Il me semble que règne dans toute cette affaire une grande confusion, chez les promoteurs de la réforme comme chez ses détracteurs. Où passent selon eux les nombreuses frontières mises en question par l’objet du litige : entre l’ordre linguistique et les autres ordres mis en jeu (social, politique, biologique…) ? entre ordre linguistique et ordre grammatical ? et entre langue et discours ? Que dans le champ du discours, qu’on l’entende au sens de Foucault ou au sens ordinaire, la lutte fasse rage, c’est difficilement contestable ; que la grammaire et son enseignement méritent d’être mis en question, on en conviendra aisément ; que la grammaire voire la langue même soit sexistes, cela n’a rien d’évident et réclame au minimum une explication, pour ne pas dire une démonstration. Roland Barthes, qui n’avait pas hésité quant à lui à dire la langue « fasciste », avait pointé que l’enseignement de la grammaire, l’apprentissage scolaire de la langue, sont tout sauf neutres : enseigner la langue et enseigner la littérature, c’est tout un ; la langue objet d’enseignement ne véhicule pas seulement, par les « performances » littéraires auxquelles elle donne lieu comme par les analyses grammaticales auxquelles elle donne prise, les règles du « bien parler » ; elle engage tout un monde de représentations, elle assigne des positions aux sujets parlants.

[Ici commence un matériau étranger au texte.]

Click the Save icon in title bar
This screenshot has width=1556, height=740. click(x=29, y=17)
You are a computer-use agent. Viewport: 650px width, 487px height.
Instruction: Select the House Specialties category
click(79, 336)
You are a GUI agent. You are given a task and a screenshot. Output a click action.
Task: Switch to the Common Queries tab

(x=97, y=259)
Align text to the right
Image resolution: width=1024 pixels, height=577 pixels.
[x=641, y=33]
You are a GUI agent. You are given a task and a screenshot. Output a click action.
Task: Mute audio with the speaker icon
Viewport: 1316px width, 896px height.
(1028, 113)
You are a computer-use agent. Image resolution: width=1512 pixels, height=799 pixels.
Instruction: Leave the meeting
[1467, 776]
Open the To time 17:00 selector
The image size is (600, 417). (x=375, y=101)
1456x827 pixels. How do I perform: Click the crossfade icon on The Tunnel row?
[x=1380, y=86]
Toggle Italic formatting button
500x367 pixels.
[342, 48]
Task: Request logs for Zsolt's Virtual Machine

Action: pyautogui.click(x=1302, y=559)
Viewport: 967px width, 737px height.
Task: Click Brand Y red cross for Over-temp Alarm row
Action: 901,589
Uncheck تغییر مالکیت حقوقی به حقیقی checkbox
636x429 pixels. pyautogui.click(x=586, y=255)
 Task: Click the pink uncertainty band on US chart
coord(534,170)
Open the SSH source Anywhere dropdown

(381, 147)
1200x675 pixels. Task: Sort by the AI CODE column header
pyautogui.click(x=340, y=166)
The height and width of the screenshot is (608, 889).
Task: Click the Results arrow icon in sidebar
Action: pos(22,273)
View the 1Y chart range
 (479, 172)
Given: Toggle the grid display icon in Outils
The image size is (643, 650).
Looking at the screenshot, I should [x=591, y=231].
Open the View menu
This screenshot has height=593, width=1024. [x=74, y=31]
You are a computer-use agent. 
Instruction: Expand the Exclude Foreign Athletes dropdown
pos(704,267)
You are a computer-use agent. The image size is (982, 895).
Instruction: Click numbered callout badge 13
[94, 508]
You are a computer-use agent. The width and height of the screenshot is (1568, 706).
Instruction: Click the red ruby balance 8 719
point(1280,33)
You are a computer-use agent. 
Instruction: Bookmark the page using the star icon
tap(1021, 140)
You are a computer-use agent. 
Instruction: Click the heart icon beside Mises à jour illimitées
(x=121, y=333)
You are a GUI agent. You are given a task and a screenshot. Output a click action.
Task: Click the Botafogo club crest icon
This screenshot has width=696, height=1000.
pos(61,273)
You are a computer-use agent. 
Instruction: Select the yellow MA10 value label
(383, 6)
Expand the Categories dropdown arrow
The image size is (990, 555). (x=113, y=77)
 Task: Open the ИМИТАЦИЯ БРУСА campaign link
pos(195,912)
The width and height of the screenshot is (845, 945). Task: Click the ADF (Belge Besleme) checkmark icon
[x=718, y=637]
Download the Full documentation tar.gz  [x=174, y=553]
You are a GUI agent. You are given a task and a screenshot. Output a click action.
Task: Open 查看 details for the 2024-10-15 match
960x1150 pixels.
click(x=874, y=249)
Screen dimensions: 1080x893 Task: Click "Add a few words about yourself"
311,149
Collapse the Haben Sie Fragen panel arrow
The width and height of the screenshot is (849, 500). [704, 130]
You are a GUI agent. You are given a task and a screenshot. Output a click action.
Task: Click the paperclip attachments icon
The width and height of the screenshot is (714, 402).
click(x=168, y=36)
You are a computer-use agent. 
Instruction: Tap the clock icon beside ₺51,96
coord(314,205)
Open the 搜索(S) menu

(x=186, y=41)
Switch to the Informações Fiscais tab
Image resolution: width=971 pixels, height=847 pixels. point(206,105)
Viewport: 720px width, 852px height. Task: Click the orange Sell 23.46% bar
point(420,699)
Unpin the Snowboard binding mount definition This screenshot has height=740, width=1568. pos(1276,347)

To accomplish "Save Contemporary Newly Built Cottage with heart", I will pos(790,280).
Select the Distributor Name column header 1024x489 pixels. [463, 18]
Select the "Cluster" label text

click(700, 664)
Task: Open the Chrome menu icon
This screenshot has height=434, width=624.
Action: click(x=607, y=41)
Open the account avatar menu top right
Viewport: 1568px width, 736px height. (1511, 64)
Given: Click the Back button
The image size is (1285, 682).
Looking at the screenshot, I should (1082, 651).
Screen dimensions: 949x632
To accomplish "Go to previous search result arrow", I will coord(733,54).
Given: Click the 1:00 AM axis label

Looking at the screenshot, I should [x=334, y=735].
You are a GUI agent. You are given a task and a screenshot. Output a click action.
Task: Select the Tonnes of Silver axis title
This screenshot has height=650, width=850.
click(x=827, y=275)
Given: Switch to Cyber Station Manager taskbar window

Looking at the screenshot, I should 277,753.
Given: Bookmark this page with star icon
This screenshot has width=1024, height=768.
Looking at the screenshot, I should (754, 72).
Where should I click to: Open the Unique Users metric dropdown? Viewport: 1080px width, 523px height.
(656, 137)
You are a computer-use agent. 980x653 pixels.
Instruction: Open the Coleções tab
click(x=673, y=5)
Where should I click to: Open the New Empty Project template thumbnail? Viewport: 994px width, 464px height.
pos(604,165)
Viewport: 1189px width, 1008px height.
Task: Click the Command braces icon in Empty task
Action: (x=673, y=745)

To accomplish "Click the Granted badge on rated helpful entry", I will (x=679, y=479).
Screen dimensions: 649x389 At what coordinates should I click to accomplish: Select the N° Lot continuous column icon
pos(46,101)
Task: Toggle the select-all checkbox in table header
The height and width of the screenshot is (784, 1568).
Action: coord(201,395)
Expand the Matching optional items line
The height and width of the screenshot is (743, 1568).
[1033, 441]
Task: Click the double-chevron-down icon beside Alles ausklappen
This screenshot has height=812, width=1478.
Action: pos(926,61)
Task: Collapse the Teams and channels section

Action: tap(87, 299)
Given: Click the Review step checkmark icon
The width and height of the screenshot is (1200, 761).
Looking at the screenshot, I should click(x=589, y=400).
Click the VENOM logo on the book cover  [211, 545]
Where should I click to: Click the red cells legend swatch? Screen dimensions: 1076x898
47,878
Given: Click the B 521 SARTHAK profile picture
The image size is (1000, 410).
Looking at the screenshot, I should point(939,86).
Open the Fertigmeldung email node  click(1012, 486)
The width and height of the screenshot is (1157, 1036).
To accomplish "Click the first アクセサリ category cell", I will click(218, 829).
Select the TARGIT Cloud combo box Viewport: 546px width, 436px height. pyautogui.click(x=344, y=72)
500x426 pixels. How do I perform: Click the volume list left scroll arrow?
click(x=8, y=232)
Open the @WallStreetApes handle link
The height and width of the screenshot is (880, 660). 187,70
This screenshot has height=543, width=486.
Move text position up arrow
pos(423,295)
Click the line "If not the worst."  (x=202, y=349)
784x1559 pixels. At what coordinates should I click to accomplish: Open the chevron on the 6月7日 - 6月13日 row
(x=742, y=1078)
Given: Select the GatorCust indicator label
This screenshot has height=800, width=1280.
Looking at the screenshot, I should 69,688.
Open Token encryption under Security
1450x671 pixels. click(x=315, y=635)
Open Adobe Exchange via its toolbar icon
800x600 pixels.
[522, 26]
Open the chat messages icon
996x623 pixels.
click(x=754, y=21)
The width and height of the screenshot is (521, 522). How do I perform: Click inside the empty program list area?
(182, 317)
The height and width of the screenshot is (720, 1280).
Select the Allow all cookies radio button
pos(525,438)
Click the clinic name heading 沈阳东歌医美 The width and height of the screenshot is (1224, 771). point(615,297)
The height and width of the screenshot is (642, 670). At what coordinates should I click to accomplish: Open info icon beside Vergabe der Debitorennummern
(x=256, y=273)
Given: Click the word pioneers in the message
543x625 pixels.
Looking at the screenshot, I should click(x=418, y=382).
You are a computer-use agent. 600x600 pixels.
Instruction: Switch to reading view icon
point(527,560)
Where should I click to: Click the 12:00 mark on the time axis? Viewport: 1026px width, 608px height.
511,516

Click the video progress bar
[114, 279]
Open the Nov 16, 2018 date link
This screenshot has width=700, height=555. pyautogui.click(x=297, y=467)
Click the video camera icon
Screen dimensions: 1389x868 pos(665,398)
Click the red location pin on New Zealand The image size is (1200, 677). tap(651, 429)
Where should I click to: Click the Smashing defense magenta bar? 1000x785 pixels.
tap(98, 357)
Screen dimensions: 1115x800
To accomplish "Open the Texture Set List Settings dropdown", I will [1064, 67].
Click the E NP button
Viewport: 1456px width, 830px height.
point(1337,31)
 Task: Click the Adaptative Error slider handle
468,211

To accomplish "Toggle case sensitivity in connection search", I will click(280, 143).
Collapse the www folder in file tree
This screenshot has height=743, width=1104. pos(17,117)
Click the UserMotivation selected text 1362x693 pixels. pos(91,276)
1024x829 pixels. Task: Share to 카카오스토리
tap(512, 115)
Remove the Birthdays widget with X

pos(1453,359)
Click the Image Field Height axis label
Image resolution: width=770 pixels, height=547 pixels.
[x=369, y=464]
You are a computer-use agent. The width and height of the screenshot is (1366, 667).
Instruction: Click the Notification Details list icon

Il en concluait plutôt pour sa part que c’était moins les règles qu’il fallait changer que l’enseignement qu’il fallait subvertir : les littératures sont innombrables, les voies d’analyse du corpus littéraire multiples ; j’ajouterai que les grammaires sont plusieurs (pour ne citer qu’un exemple, Damourette et Pichon, ces deux iconoclastes à qui leurs pairs reprochaient de recueillir dans la rue les seuls exemples qu’ils ne prenaient pas dans les romans, ne le cèdent en rien en sérieux théorique au père Grevisse).

Au moment d’achever ce billet, je m’aperçois qu’un premier pas vers la clarté consisterait peut-être à séparer résolument deux démarches que les « 314 » auraient à mon sens bien tort d’associer : celle des praticiens de l’enseignement qu’ils sont et celle de communicants dont l’intervention, c’est le cas de le dire, ajoute encore à la confusion des genres. A moins que le seul responsable de l’association, outre l’auteur de l’article du Monde, soit votre humble serviteur ; avouons cependant que la conjoncture n’aide pas beaucoup à y voir clair.